In the entries below, count each line holding the word "agent". Answer with the total alone.

[Opening Data for the task section]

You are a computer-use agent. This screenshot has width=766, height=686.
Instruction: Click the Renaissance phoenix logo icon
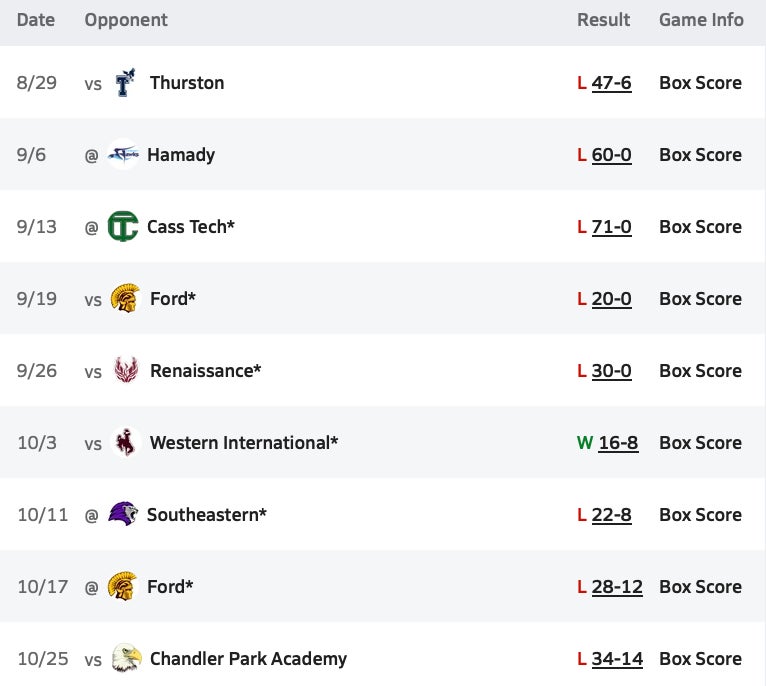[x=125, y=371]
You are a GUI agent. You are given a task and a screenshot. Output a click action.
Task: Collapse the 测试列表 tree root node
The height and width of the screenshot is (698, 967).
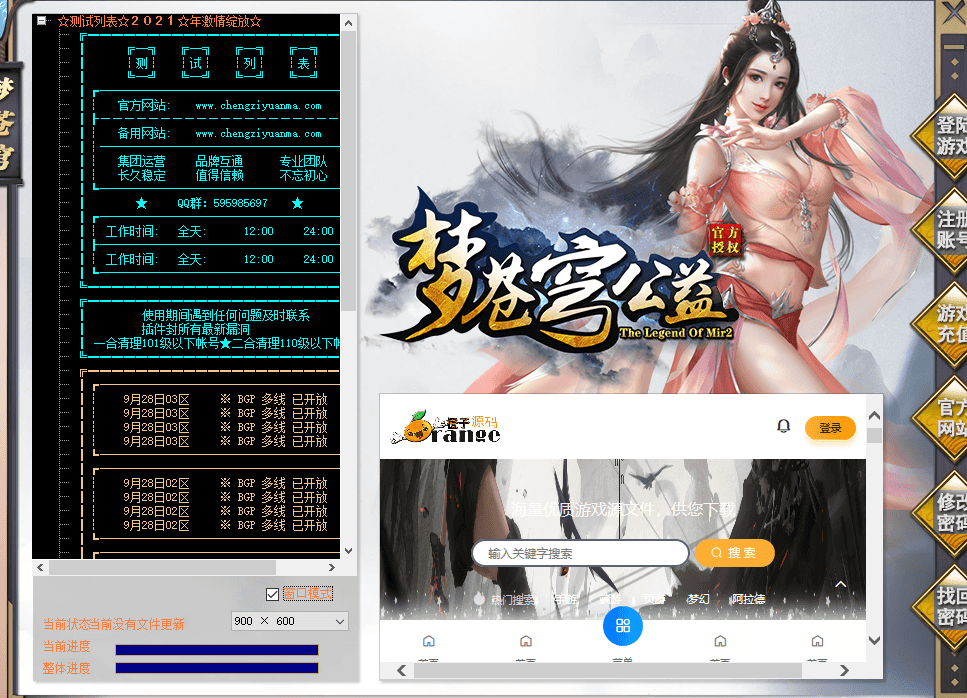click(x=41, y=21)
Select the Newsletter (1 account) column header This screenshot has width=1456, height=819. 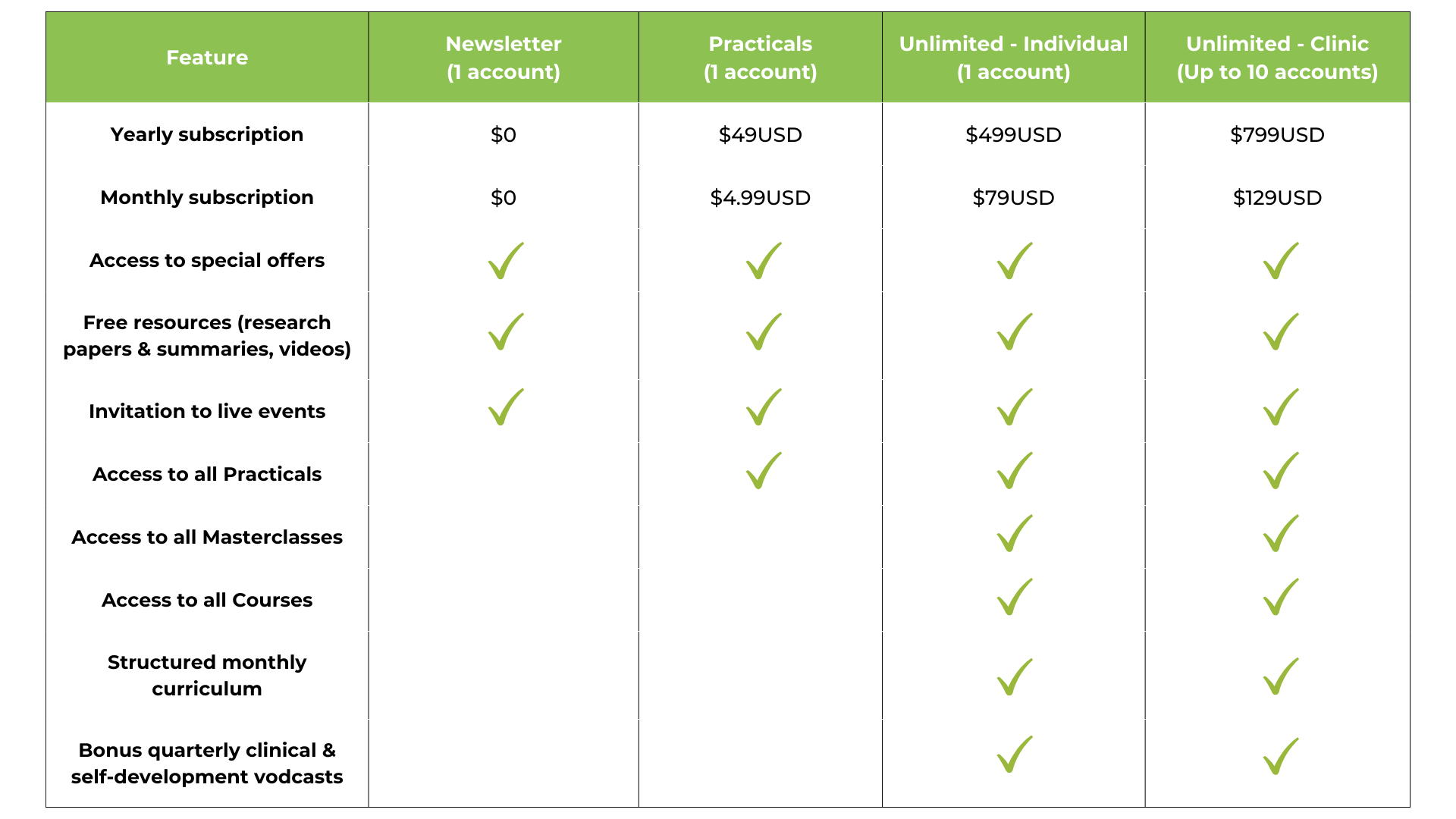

[Closing Data for the task section]
[Opening Data for the task section]

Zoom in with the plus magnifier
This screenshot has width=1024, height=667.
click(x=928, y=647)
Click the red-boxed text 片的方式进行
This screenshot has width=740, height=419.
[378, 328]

[Closing Data for the task section]

◆ Reply to the task ◆
2